▶ _TASK GOAL_: Copy every line of the material below word for word, keeping each line in its original order.

▶ _Text and item location entries_:
______________________________

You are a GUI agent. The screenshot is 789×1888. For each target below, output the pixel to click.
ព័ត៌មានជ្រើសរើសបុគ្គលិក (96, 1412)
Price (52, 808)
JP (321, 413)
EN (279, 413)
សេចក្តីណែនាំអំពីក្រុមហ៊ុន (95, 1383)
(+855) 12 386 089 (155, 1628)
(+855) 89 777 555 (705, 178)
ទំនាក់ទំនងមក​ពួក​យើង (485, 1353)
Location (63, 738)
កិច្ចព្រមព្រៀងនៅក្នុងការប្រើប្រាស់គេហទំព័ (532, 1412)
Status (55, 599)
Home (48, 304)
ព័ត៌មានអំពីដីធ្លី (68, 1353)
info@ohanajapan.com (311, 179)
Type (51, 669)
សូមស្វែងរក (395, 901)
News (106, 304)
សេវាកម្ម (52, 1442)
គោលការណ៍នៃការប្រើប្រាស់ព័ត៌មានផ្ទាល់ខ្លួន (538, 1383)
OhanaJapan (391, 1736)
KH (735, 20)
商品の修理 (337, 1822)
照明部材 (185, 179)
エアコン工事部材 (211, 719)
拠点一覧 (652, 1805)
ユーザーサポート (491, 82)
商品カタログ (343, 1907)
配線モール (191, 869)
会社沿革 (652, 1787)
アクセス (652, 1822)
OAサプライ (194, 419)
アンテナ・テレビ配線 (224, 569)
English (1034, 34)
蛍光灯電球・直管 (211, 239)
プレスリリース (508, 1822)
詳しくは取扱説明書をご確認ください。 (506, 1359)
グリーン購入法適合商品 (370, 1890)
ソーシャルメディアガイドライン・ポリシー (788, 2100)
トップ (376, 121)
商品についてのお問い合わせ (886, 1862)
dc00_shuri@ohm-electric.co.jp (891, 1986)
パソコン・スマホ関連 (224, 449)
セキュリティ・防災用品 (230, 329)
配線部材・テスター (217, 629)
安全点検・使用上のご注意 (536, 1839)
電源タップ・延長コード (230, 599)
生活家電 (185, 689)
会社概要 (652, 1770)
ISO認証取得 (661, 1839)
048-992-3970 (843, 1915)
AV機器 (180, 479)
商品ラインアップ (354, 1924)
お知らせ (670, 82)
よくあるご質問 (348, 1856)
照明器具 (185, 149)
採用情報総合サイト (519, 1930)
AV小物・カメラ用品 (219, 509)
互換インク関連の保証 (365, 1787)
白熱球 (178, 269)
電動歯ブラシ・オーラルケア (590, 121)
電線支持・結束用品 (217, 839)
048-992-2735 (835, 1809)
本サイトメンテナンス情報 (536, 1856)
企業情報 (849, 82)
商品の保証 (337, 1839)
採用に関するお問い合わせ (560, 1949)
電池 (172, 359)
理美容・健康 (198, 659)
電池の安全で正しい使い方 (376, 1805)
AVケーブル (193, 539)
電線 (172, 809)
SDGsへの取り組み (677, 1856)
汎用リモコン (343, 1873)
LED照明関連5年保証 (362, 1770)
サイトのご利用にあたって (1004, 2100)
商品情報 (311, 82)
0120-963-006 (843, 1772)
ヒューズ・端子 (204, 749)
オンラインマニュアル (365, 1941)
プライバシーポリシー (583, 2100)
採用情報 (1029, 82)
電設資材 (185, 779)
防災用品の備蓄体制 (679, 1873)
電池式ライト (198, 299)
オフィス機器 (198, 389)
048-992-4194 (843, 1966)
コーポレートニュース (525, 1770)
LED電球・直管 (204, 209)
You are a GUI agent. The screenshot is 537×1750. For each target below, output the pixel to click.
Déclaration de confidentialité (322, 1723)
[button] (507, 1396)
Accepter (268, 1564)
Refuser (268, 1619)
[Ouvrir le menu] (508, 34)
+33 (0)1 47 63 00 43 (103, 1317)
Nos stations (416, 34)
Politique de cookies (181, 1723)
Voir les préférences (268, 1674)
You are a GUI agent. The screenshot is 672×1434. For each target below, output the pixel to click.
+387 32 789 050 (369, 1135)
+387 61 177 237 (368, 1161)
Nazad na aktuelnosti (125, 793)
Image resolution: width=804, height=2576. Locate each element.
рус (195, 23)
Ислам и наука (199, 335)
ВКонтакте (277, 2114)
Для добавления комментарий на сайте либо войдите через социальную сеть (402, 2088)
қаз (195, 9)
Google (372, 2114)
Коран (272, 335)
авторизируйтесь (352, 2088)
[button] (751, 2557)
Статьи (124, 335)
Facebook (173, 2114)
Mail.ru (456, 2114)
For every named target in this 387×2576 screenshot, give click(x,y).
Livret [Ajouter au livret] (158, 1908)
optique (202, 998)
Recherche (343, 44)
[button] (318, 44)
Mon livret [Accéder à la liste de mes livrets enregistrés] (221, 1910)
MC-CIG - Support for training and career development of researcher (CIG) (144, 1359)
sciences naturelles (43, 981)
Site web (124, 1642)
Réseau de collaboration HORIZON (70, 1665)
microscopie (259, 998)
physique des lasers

______________________________

▶ _SOLUTION TO THE EXERCISE_:
You are a GUI agent. The screenshot is 789×1888. For each target below, output the pixel to click.
ព័ត៌មានជ្រើសរើសបុគ្គលិក (96, 1412)
Price (52, 808)
JP (321, 413)
EN (279, 413)
សេចក្តីណែនាំអំពីក្រុមហ៊ុន (95, 1383)
(+855) 12 386 089 (155, 1628)
(+855) 89 777 555 (705, 178)
ទំនាក់ទំនងមក​ពួក​យើង (485, 1353)
Location (63, 738)
កិច្ចព្រមព្រៀងនៅក្នុងការប្រើប្រាស់គេហទំព័ (532, 1412)
Status (55, 599)
Home (48, 304)
ព័ត៌មានអំពីដីធ្លី (68, 1353)
info@ohanajapan.com (311, 179)
Type (51, 669)
សូមស្វែងរក (395, 901)
News (106, 304)
សេវាកម្ម (52, 1442)
គោលការណ៍នៃការប្រើប្រាស់ព័ត៌មានផ្ទាល់ខ្លួន (538, 1383)
OhanaJapan (391, 1736)
KH (735, 20)
商品の修理 (337, 1822)
照明部材 (185, 179)
エアコン工事部材 (211, 719)
拠点一覧 (652, 1805)
ユーザーサポート (491, 82)
商品カタログ (343, 1907)
配線モール (191, 869)
会社沿革 (652, 1787)
アクセス (652, 1822)
OAサプライ (194, 419)
アンテナ・テレビ配線 (224, 569)
English (1034, 34)
蛍光灯電球・直管 (211, 239)
プレスリリース (508, 1822)
詳しくは取扱説明書をご確認ください。 (506, 1359)
グリーン購入法適合商品 (370, 1890)
ソーシャルメディアガイドライン・ポリシー (788, 2100)
トップ (376, 121)
商品についてのお問い合わせ (886, 1862)
dc00_shuri@ohm-electric.co.jp (891, 1986)
パソコン・スマホ関連 (224, 449)
セキュリティ・防災用品 (230, 329)
配線部材・テスター (217, 629)
安全点検・使用上のご注意 (536, 1839)
電源タップ・延長コード (230, 599)
生活家電 (185, 689)
会社概要 (652, 1770)
ISO認証取得 (661, 1839)
048-992-3970 (843, 1915)
AV機器 (180, 479)
商品ラインアップ (354, 1924)
お知らせ (670, 82)
よくあるご質問 (348, 1856)
照明器具 (185, 149)
採用情報総合サイト (519, 1930)
AV小物・カメラ用品 (219, 509)
互換インク関連の保証 (365, 1787)
白熱球 (178, 269)
電動歯ブラシ・オーラルケア (590, 121)
電線支持・結束用品 (217, 839)
048-992-2735 (835, 1809)
本サイトメンテナンス情報 (536, 1856)
企業情報 (849, 82)
商品の保証 (337, 1839)
採用に関するお問い合わせ (560, 1949)
電池 (172, 359)
理美容・健康 (198, 659)
電池の安全で正しい使い方 (376, 1805)
AVケーブル (193, 539)
電線 (172, 809)
SDGsへの取り組み (677, 1856)
汎用リモコン (343, 1873)
LED照明関連5年保証 (362, 1770)
サイトのご利用にあたって (1004, 2100)
商品情報 (311, 82)
0120-963-006 (843, 1772)
ヒューズ・端子 (204, 749)
オンラインマニュアル (365, 1941)
プライバシーポリシー (583, 2100)
採用情報 (1029, 82)
電設資材 (185, 779)
防災用品の備蓄体制 (679, 1873)
電池式ライト (198, 299)
オフィス機器 (198, 389)
048-992-4194 (843, 1966)
コーポレートニュース (525, 1770)
LED電球・直管 (204, 209)
You are a GUI agent. The screenshot is 537×1750. For each target below, output the pixel to click.
Déclaration de confidentialité (322, 1723)
[button] (507, 1396)
Accepter (268, 1564)
Refuser (268, 1619)
[Ouvrir le menu] (508, 34)
+33 (0)1 47 63 00 43 (103, 1317)
Nos stations (416, 34)
Politique de cookies (181, 1723)
Voir les préférences (268, 1674)
You are a GUI agent. The screenshot is 672×1434. For each target below, output the pixel to click.
+387 32 789 050 (369, 1135)
+387 61 177 237 (368, 1161)
Nazad na aktuelnosti (125, 793)
Image resolution: width=804, height=2576. Locate each element.
рус (195, 23)
Ислам и наука (199, 335)
ВКонтакте (277, 2114)
Для добавления комментарий на сайте либо войдите через социальную сеть (402, 2088)
қаз (195, 9)
Google (372, 2114)
Коран (272, 335)
авторизируйтесь (352, 2088)
[button] (751, 2557)
Статьи (124, 335)
Facebook (173, 2114)
Mail.ru (456, 2114)
For every named target in this 387×2576 screenshot, give click(x,y).
Livret [Ajouter au livret] (158, 1908)
optique (202, 998)
Recherche (343, 44)
[button] (318, 44)
Mon livret [Accéder à la liste de mes livrets enregistrés] (221, 1910)
MC-CIG - Support for training and career development of researcher (CIG) (144, 1359)
sciences naturelles (43, 981)
Site web (124, 1642)
Réseau de collaboration HORIZON (70, 1665)
microscopie (259, 998)
physique des lasers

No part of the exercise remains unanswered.